Threads and Signals in Python
Published: March 26, 2008Tags: python signals threading programming
For the last few days I've been working on a web spider (also known as a web crawler - see Wikipedia), in Python. This is something I've been thinking about doing for a while, simply because it always seemed like it would be a good, fun, educational programming challenge. I've been motivated to actually go ahead and write one just now mainly on account of my burgeoning interest in natural language processing, web searching, the semantic web and the overlap between these three. I have a few ideas for projects that I'd like to try out some day and they all require having a local copy of a small subset of the web to tinker with. A spider seems the natural way to achieve this.
I'm very happy with how the spider is progressing and I'll write about it in some detail closer to when I actually release it (which shouldn't be far off. And, no, I haven't forgotten about feedformatter, there's a new version of that in the works too). The point of this entry is to discuss the interplay of threads and signals in Python, which is something I had to contend with today.
My spider is multi-threaded. The main thread creates an instance of a UrlQueue, which is just a simple subclass of the standard library's Queue object and then spawns a number of worker threads which pull URLs off of this queue, download the sites at those URLs and then parse the HTML looking for links, placing any new URLs found onto the queue to be handled later by the same or a different thread. The whole thing is run from the command line, so I'd really like it if when the user hit Ctrl+C, each of the threads could finish dealing with their current URL and then stop, so that the whole crawl finishes within a few extra seconds.
Those readers with a bit of Unix background will know that what Ctrl+C actually does is send a "signal" (specifically, SIGINT) to the process. You can read up on signals at Wikipedia. Any modern Unix has a signal system call which lets you register a "signal handler", a function which is called upon receipt of a signal. Python gives you access to this system call via the signal module, so you can register a signal handler for SIGINT and make Ctrl+C do whatever you like. The default SIGINT handler, by the way, simply raises a KeyboardInterrupt exception, so if you don't want to use signals you can put your entire program in a try/except structure and get more or less the same effect.

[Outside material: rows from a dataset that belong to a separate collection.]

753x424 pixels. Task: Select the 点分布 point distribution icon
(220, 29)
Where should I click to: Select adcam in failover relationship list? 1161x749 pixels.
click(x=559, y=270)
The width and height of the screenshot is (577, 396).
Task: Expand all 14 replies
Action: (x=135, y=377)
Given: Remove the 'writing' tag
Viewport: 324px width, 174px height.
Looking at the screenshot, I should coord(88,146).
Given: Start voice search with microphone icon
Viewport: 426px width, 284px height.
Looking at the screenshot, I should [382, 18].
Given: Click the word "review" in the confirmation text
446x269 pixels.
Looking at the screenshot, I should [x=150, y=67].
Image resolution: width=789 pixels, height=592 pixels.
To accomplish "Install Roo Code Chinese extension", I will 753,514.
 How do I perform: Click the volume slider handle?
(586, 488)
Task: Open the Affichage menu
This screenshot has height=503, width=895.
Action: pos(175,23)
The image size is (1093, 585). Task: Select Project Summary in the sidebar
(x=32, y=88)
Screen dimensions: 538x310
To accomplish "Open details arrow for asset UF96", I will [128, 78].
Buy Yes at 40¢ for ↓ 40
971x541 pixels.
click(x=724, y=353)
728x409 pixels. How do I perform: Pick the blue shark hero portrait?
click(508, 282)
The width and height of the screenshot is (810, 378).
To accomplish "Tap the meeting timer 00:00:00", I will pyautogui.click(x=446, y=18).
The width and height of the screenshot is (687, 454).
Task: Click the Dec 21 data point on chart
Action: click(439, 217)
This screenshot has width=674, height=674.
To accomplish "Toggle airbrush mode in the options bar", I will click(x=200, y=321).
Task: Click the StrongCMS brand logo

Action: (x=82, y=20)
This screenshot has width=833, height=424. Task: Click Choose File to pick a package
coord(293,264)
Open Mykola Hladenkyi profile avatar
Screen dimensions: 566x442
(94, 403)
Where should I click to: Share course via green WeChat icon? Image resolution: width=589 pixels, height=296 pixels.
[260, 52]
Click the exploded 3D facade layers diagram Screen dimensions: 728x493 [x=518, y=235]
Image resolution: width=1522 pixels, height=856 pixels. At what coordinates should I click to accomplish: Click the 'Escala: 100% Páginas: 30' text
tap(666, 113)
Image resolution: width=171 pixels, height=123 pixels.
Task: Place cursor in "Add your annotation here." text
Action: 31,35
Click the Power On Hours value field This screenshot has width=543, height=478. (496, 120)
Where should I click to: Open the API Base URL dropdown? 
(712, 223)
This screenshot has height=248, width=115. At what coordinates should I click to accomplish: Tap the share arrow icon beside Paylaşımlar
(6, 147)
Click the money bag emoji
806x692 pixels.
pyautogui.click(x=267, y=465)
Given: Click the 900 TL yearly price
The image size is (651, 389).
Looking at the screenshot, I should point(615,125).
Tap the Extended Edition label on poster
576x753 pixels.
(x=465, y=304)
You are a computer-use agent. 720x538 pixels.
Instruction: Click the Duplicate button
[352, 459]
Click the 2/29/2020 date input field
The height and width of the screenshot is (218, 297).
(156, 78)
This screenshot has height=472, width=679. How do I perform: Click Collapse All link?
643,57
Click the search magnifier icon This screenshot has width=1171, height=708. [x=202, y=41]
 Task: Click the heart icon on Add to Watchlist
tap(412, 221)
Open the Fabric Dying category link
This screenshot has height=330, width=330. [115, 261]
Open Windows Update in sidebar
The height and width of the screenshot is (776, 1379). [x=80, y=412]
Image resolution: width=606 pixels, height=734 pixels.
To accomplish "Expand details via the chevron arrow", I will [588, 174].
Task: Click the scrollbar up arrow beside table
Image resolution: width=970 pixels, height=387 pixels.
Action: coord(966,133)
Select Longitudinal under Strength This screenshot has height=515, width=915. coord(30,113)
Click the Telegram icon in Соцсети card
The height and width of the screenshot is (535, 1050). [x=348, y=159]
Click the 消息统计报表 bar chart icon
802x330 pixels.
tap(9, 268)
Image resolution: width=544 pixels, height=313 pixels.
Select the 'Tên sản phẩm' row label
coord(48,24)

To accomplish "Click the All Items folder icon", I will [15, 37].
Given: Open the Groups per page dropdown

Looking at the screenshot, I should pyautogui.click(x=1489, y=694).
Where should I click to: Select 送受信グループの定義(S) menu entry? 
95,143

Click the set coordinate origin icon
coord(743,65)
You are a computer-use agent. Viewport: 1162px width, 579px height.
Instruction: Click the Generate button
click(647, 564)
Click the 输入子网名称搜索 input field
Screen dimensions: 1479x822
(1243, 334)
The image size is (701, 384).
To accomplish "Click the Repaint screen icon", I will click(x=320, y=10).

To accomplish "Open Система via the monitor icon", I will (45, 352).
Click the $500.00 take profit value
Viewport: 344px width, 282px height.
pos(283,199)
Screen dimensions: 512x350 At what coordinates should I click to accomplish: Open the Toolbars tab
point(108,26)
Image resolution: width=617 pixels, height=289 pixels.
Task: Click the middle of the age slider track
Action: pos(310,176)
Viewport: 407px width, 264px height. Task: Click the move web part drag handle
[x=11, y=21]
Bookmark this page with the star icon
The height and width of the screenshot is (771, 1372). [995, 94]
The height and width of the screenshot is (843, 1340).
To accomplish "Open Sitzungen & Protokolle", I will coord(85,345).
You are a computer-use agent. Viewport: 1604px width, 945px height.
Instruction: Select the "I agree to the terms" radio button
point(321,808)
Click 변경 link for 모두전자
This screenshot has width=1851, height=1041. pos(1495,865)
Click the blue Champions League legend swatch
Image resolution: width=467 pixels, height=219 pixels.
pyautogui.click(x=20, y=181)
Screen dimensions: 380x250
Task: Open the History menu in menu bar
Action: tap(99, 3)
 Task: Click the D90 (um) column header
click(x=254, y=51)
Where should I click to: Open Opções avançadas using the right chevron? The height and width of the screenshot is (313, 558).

The first problem is that Python's signal module documentation explicitly states that when multiple threads are running, only the main thread (i.e. the thread that was created when your process started) will receive signals. So the signal handler will execute only in one thread and not in all of them. In order to get all threads to stop in response to a signal, you need the main thread's signal handler to communicate the stop message to the other threads. You can do this in plenty of different ways, perhaps the simplest being by having the main thread flip the value of a boolean variable that all threads hold a reference too. This is not a huge problem, and I've done things like this before.
To my surprise today, this approach just wasn't working. I put a print statement in my signal handler and discovered that even the main thread wasn't receiving the SIGINT signal, even though it was definitely supposed to.
This leads to the second problem involved in mixing threads and signals. When you send a signal to a multi-threaded Python program, that signal is put into a queue. The main thread processes signals from that queue and invokes the relevant handlers, but - and here's the catch - it doesn't do this until it has something else to do as well. That is, if your main thread fires off a group of worker threads and then sits there doing nothing while they work then as far as Python's thread scheduler is concerned there is no need to give that main thread any CPU time while the worker threads are actually doing something, so your SIGINTs - and, indeed, any other signals - just pile up in the queue and are never handled. Note that "doing nothing" while the worker threads work include sitting in a blocked state after a call to the join method of a worker thread.
This means that if you want your main thread to be able to catch a Ctrl+C and shut down all the worker threads, you need to make sure your main thread is doing something while the others work. This doesn't have to be anything useful, of course, you can just make a call to sleep in a loop every second or so. The code I am now using looks a bit like this, and seems to work as intended:
# Start threads
threads = []
for i in range(0, num_threads):
thread = WorkerThread()
threads.append(thread)
thread.start()
# Wait for threads to finish
while True:
if not any([thread.isAlive() for thread in threads]):
# All threads have stopped
break
else:
# Some threads are still going
sleep(1)
With this code, if I hit Ctrl+C while the worker threads are working, the SIGINT gets put in the main thread's signal queue. After no more than one second, the sleep call in the infinite loop returns and the main thread has something to do (check if all the threads have stopped yet). It thus gets a slice of CPU time from the thread scheduler and so gets a chance to handle any signals which have built up. If you need a bit more responsiveness, you can sleep for less than a second, but the less you sleep the more CPU time your main thread will chew up evaluating the expression in the if statement. While on that subject, the any in that if statement is a new built-in function that appeared in Python 2.5. An equivalent statement that should work in earlier versions is:
if not True in [thread.isAlive() for thread in threads]:
I hope that this is helpful to somebody at some stage. Also, to give credit where credit is due, this email by James Henstridge on the PyGtk mailing list is where I got the insight to realise how to fix my spider. Thanks, James! It's probably also worth noting that there is a recipe in the ASPN Python Cookbook by Allen Downey which proposes a solution to this problem involving the fork system call - the main thread calls fork to create a child process. The worker threads are spawned in the child process, leaving just one thread in the parent process which can thus also receive a signal. The parent process can catch SIGINT and then kill its child to get the desired effect. I feel that this approach is a bit uglier than sleeping in a loop, but it may have advantages that make it the better choice under certain circumstances.